Abstract: Recent experiments at the DIII-D tokamak have identified systematic isotopic differences in the L-mode heat transport and radial electric fields between hydrogen and deuterium plasmas. The heat transport isotope effects observed are uncovered using the nonlinear gyrokinetic code CGYRO, and found to be from a combination of physical effects which include: main ion dilution, electron non-adiabaticity, and mass dependent E×B shear stabilization. The flux matched gyrokinetic simulations, when compared to experimental turbulence measurements from the Beam Emission Spectroscopy and Correlation Electron Cyclotron systems using synthetic diagnostics, illustrate reasonable agreement between theory and experiment.
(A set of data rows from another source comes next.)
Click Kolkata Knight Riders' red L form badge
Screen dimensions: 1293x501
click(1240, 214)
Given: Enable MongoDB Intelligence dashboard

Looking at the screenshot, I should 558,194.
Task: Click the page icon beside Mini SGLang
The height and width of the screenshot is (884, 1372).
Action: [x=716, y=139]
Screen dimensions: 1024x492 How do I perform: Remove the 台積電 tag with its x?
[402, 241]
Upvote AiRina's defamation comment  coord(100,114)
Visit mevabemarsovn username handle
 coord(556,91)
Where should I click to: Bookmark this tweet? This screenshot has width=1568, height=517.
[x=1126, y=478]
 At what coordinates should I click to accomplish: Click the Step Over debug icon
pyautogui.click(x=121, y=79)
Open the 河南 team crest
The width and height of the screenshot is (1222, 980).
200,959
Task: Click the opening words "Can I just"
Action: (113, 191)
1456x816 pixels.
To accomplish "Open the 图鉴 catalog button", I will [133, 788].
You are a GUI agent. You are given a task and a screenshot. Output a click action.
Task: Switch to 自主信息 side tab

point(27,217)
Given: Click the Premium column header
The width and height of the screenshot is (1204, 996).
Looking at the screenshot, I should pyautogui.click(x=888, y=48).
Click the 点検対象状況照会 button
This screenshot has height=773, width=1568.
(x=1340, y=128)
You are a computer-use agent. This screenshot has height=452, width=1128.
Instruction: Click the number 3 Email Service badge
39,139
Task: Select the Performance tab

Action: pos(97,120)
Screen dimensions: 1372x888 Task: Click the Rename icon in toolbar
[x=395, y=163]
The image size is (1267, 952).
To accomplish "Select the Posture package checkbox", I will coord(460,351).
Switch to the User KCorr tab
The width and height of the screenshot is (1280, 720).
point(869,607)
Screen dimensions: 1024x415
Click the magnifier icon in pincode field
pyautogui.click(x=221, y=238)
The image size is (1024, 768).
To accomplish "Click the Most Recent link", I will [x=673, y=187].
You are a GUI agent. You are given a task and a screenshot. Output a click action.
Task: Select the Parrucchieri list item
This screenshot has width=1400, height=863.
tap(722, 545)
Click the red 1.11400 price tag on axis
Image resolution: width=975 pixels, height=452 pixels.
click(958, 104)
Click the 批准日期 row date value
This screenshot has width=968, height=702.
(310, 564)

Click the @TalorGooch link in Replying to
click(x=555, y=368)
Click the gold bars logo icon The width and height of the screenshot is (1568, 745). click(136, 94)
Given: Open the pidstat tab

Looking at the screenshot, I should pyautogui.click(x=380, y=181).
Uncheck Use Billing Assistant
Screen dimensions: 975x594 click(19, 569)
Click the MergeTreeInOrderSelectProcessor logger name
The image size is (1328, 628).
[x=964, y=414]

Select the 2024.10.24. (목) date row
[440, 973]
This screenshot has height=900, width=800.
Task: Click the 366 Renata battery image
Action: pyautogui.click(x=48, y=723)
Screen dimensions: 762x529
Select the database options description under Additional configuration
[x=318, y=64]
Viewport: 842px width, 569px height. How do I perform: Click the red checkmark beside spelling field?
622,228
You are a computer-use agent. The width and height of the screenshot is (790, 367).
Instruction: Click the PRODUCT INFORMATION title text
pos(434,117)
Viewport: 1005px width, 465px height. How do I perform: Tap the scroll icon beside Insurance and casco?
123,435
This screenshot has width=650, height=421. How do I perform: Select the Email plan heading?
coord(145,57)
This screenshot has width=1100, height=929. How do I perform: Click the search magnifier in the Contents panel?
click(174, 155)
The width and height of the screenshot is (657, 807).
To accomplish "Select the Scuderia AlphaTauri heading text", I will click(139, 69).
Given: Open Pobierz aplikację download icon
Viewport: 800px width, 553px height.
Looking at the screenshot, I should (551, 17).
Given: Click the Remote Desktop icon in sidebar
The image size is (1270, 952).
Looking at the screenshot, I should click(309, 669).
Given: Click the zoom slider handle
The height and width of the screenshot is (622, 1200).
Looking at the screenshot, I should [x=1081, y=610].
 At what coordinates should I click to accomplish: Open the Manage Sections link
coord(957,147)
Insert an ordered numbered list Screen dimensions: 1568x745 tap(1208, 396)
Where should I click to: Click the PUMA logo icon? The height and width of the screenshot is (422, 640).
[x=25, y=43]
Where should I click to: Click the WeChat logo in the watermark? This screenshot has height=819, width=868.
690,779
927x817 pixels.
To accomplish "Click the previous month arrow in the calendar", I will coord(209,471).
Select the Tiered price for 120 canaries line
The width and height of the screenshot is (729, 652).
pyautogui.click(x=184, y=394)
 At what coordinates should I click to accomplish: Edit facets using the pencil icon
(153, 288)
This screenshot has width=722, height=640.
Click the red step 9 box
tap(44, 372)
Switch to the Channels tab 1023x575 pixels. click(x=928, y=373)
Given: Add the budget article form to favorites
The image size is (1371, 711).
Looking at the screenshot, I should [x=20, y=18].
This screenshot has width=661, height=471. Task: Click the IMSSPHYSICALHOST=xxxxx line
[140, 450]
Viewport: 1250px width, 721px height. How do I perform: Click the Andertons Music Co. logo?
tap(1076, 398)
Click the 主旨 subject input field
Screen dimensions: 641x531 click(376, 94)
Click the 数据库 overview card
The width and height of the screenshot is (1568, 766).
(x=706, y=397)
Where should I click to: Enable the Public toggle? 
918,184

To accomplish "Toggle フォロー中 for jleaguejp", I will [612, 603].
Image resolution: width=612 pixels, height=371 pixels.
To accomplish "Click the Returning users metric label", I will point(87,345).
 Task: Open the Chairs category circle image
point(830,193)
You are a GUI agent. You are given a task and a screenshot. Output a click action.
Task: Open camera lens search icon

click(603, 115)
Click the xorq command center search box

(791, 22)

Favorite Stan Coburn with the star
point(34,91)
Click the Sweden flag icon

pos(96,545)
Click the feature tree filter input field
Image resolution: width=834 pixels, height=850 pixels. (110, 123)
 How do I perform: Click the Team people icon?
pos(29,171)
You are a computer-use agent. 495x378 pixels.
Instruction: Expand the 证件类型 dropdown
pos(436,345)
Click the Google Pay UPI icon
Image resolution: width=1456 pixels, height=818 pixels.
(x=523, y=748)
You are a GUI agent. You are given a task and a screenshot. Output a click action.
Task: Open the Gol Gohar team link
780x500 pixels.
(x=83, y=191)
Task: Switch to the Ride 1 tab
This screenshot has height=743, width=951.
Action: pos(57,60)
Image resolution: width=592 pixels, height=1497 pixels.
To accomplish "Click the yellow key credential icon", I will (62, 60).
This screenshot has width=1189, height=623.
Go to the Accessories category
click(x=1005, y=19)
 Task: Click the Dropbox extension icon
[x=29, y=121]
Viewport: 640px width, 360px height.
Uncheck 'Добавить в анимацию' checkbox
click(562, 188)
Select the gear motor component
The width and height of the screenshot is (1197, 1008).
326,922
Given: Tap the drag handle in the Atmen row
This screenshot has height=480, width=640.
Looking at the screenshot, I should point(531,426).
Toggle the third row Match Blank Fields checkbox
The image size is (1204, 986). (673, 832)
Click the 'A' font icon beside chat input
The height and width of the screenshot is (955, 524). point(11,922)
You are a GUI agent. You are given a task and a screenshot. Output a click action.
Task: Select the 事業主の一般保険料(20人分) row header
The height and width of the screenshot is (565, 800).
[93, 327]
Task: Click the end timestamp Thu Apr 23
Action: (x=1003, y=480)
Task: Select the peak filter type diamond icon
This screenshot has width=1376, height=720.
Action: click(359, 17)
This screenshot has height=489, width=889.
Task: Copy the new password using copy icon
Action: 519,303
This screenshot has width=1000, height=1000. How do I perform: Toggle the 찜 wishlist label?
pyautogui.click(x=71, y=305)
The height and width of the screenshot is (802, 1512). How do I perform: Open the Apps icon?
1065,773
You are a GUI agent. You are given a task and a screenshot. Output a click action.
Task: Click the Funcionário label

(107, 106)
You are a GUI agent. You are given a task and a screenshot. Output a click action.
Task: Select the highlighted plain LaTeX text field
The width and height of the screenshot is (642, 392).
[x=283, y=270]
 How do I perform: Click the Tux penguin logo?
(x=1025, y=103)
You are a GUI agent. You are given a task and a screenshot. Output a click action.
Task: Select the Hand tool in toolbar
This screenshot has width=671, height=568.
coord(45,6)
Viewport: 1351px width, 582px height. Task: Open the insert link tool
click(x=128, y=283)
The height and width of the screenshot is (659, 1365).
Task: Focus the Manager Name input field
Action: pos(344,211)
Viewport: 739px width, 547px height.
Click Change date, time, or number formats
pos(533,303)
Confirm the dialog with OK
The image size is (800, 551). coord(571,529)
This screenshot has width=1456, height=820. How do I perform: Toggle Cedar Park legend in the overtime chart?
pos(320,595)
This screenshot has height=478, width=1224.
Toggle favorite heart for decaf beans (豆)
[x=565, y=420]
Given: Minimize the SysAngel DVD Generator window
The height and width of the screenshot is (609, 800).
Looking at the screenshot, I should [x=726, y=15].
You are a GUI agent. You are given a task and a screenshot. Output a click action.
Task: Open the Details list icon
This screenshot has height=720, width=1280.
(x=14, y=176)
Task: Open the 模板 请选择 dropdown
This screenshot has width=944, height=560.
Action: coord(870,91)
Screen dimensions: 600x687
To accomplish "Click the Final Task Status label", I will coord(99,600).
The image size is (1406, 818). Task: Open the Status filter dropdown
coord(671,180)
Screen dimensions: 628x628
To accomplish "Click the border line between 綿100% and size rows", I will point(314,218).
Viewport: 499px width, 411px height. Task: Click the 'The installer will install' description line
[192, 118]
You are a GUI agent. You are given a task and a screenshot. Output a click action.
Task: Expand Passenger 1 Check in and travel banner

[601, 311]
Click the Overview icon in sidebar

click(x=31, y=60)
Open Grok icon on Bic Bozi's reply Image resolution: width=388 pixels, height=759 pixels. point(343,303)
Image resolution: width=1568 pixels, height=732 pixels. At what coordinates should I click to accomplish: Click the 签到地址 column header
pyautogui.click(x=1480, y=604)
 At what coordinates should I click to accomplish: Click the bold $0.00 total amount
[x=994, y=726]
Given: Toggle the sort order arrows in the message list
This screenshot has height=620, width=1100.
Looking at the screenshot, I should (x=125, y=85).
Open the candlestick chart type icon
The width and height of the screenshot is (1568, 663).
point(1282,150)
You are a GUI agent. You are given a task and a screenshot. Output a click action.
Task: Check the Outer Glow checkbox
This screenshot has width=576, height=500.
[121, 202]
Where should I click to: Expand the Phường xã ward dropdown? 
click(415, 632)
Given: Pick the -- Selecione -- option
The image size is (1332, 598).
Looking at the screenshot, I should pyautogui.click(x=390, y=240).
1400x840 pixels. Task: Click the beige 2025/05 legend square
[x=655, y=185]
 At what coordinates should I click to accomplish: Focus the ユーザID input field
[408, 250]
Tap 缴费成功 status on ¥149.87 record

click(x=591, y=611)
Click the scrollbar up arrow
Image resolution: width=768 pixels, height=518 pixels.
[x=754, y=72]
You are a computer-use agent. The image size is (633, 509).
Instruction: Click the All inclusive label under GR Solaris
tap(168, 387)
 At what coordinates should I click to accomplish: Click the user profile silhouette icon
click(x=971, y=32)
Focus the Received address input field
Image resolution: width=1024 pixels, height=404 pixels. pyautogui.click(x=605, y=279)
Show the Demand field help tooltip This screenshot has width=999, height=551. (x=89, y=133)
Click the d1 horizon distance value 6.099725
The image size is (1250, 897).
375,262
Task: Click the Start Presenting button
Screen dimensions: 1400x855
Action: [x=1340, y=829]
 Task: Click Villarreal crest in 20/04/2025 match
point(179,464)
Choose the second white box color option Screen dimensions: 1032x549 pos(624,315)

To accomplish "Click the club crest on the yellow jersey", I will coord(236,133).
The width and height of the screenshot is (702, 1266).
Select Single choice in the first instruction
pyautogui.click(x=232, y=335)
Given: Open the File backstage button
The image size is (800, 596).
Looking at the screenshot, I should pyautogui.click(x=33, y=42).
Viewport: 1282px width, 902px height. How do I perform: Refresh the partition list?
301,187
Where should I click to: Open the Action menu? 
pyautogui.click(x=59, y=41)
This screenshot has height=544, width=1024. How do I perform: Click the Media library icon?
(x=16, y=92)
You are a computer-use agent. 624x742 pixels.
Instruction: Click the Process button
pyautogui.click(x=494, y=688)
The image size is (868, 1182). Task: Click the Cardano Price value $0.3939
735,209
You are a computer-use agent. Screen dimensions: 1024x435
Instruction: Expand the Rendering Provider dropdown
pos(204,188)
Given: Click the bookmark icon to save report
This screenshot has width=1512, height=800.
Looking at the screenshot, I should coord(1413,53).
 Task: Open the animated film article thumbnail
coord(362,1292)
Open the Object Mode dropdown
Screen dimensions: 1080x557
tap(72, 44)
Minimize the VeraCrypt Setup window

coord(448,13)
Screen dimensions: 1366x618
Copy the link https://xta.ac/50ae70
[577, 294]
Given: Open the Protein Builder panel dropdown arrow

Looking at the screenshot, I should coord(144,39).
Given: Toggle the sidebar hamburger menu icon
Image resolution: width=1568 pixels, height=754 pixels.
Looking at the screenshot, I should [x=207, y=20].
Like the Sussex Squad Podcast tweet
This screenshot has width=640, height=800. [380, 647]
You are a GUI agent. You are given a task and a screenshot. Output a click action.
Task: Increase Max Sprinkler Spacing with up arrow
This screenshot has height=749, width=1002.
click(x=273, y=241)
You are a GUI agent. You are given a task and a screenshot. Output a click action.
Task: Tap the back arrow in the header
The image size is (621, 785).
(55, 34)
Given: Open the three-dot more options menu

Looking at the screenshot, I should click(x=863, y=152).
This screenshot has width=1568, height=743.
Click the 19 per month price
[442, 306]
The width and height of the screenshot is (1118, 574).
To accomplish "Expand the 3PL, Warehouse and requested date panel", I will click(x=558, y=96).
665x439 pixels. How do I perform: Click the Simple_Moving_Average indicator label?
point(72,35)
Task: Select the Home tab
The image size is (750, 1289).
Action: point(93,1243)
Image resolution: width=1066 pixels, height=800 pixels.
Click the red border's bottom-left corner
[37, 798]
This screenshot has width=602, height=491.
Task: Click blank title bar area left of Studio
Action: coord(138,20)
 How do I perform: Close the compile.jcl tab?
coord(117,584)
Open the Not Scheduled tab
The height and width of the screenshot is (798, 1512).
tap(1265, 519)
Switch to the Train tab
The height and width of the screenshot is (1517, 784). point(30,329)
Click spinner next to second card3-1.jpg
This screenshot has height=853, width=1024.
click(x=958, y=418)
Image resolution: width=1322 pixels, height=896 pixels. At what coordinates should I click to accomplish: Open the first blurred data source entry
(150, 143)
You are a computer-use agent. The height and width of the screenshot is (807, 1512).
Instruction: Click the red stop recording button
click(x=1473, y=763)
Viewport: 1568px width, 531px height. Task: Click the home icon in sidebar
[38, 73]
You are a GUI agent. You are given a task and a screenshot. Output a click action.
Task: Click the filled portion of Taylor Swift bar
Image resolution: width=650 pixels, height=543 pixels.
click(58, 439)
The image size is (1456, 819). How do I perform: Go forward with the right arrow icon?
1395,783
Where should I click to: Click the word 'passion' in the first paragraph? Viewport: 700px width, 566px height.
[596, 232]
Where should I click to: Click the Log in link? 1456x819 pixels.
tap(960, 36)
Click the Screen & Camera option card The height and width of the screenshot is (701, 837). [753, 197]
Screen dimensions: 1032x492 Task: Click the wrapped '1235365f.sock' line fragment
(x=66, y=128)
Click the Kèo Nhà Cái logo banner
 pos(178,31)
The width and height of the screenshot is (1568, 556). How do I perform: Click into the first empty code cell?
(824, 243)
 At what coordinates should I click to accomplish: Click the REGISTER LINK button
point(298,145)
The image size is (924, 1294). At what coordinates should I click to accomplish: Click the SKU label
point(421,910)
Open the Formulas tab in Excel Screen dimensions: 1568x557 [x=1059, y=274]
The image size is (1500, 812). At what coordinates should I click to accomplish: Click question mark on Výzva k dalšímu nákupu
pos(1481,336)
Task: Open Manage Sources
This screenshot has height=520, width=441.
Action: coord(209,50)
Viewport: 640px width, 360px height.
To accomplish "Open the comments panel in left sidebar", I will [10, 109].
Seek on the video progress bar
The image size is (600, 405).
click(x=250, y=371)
The observed radial electric field isotopic differences are seen by all four edge radial electric field profile diagnostics at DIII-D, which include: impurity charge exchange spectroscopy, Doppler BackScattering, Beam Emission Spectroscopy, and Langmuir probes. The origin of the electric field differences between hydrogen and deuterium plasmas is investigated from the perspective of both the open and closed field line regions. Investigations into the open field line region, with the aid of both Langmuir probe measurements and UEDGE modeling, indicate that a hotter outer strike point resulting from a shifted density profile inside the separatrix correlates with a higher (more positive) radial electric field in hydrogen plasmas compared to deuterium. In the closed field line region, the higher radial electric field is attributed to changes in poloidal rotation between isotopes. These rotation differences are due to changes in the time-independent turbulent Reynolds stress between hydrogen and deuterium, which are consistent with Reynolds stress induced from E×B shear eddy tilting. It is hypothesized that the measured differences in L-mode Er and E×B shear may contribute to the observed L-H transition isotope effect.